By living a holy and pure life that looks drastically different from the culture we live in, we draw people’s attention to God. The commandments weren’t given to restrict, but to lead Israel and all those they encountered into freedom and abundance. 

Several weeks ago I listened as a woman shared her reaction to the idea of God looking at her. She turned her face away and held up her hand as if to shield herself from attack. The idea she has of God being angry and disapproving of her is one planted in her mind from the father of lies, not the Lover of her soul. If she gathered the courage to withdraw her hand and truly look at the Father without the mental walls she hides behind, she would be overcome with the love she sees in His eyes. God loves her so much that His own son died so they would have nothing between them ever again. But in her fear of being naked and exposed before God, she quickly covers herself with leaves and keeps her eyes fixed on the ground at her feet. My heart breaks for the love she’s missing out on and the peace that comes from seeing God smiling in adoration as you toddle toward Him with faltering, imperfect steps. 
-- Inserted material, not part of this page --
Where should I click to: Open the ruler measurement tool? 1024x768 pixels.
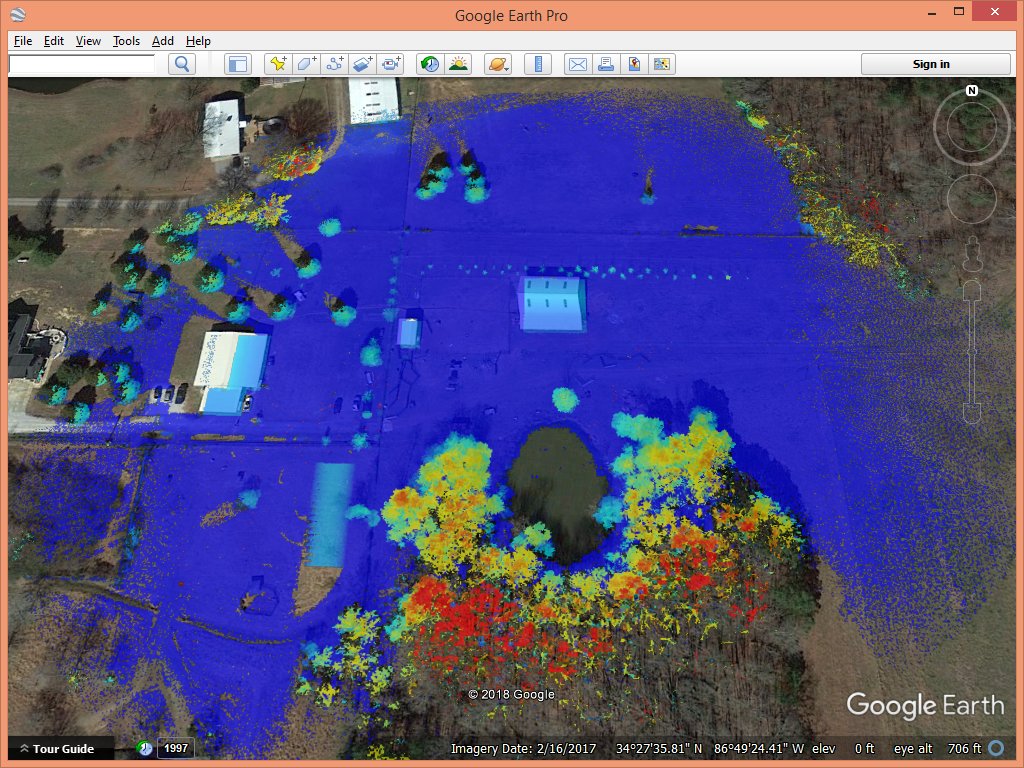538,64
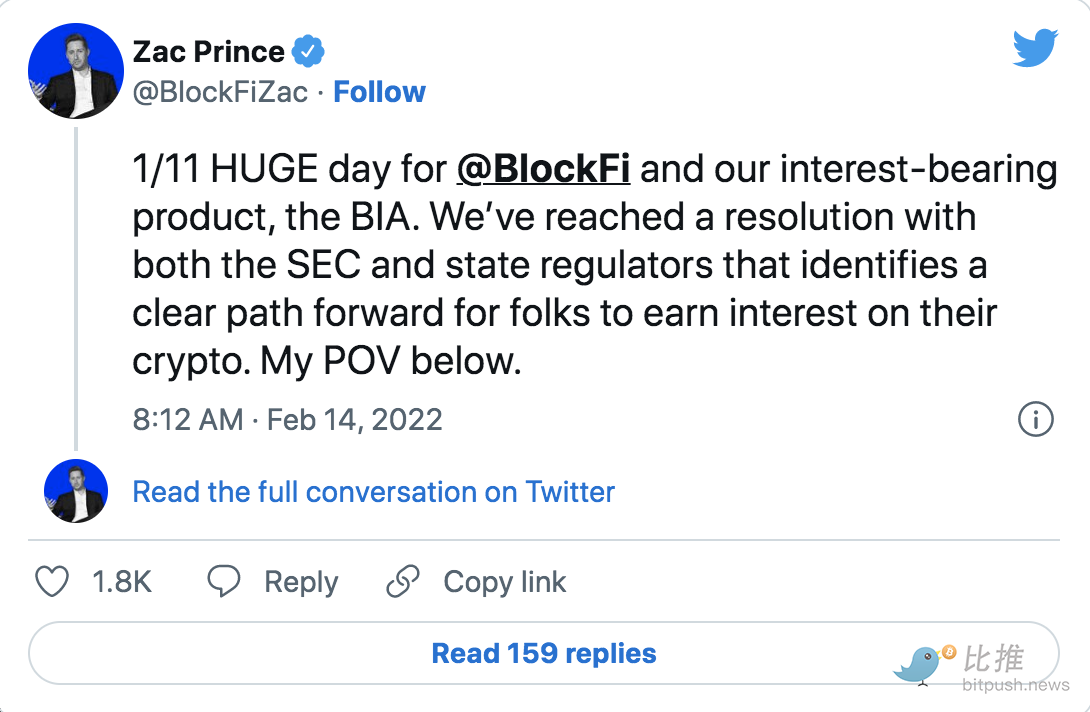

God understands the brokenness of the planet we inhabit and the damage sin has done to our hearts—sin that we have chosen and sin we have been the victims of by the hands of others. We are a battered and bruised people, but our God is the Great Physician. He is the balm for our weary souls. When we hide from Him our wounds go untended. 
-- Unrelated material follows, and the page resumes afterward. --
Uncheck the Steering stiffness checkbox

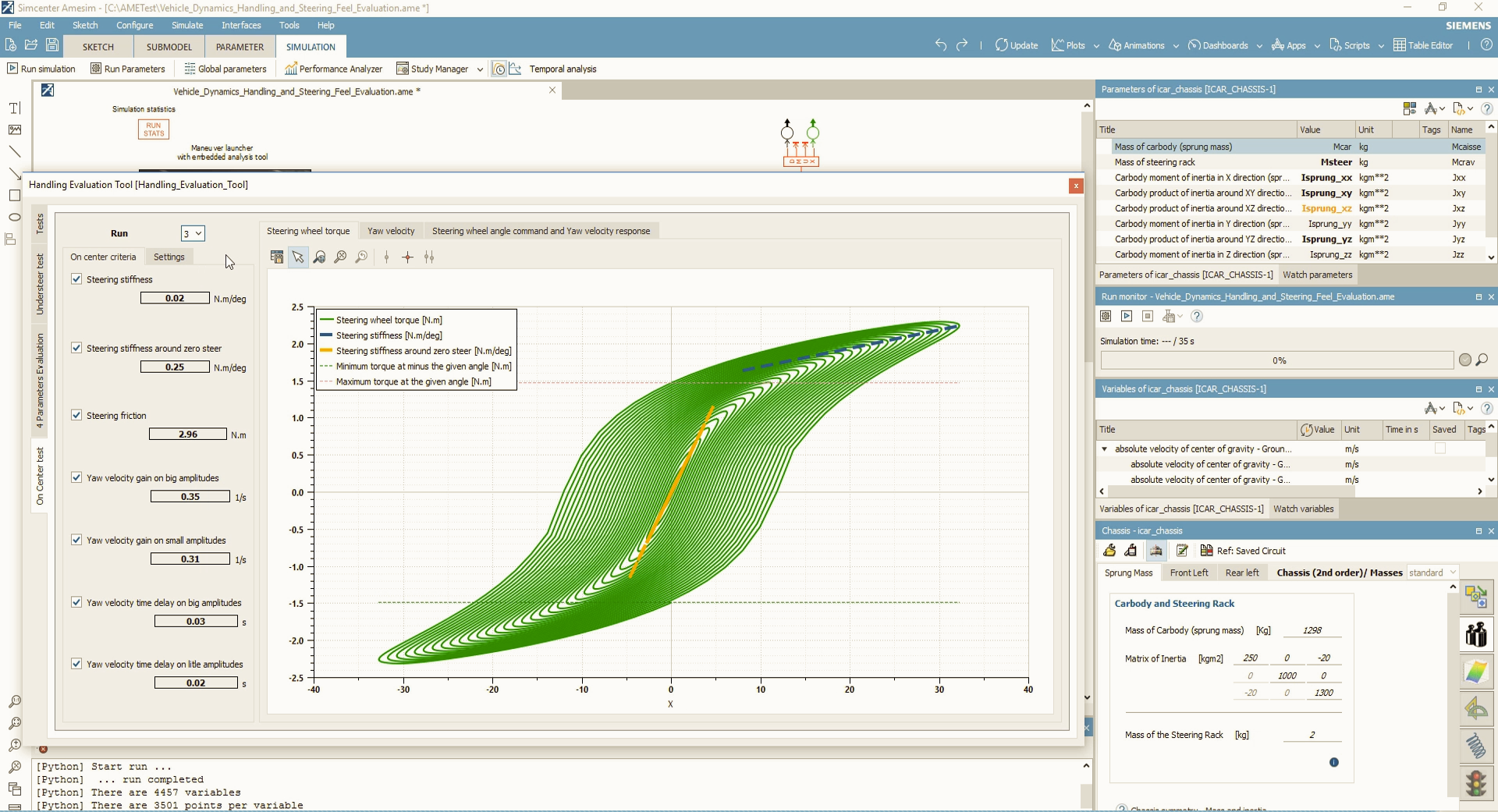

If you can, gather the courage to sit in silence for a few moments and ask God to show you what He really thinks of you. I did this several years ago full of fear that I would see the glaring disappointment and rejection I had come to believe was my lot in life. In my mind, I knew all the theology of love, but the Enemy had used painful circumstances to convince me I was a failure who could never be good enough or worthy enough to be fully loved by God. He might put up with me because of Jesus, but there would always be a mountain of improvements I’d need to make to get on His good side. I was wrong. 

When I prayed, eyes closed and face lifted to the winter sun, all I could think of was a warm and twinkling smile. It was as if God whispered in my spirit that He not only loved me more than I could imagine, but that He really liked me too. In fact, He delighted in me and loved that I had come to Him to spend those quiet moments with Him. It made me cry. 

My tattered heart began to heal that day. Slowly and gently God has continued to root out my faulty beliefs about His nature and replace them with the truth of His loving kindness toward me and the friendship He desires to have with me just as He had with Adam and Eve before sin and death arrived. I still struggle—some days more than others. But when I do, I’m able to go to Him and ask Him to show me what is true. I’m never disappointed. 

Friend, I know it’s hard and scary to ask God to show you the truth. You may have heard from parents or spiritual leaders or friends all the ways that you fall short in their eyes, but God is different. When Jesus died, He painted over that list of wrongs with His blood. Submitting yourself to Him washes your heart as clean and bright as a summer sky after the rain. When God looks at you, He sees His daughter, glowing with the radiance made possible on the cross. You may have a hard time seeing it in the mirror, but if you ask God to show you, I promise He will. 

May you have the courage to lift your head and look into the eyes of the God who loves you and is near to you today and always.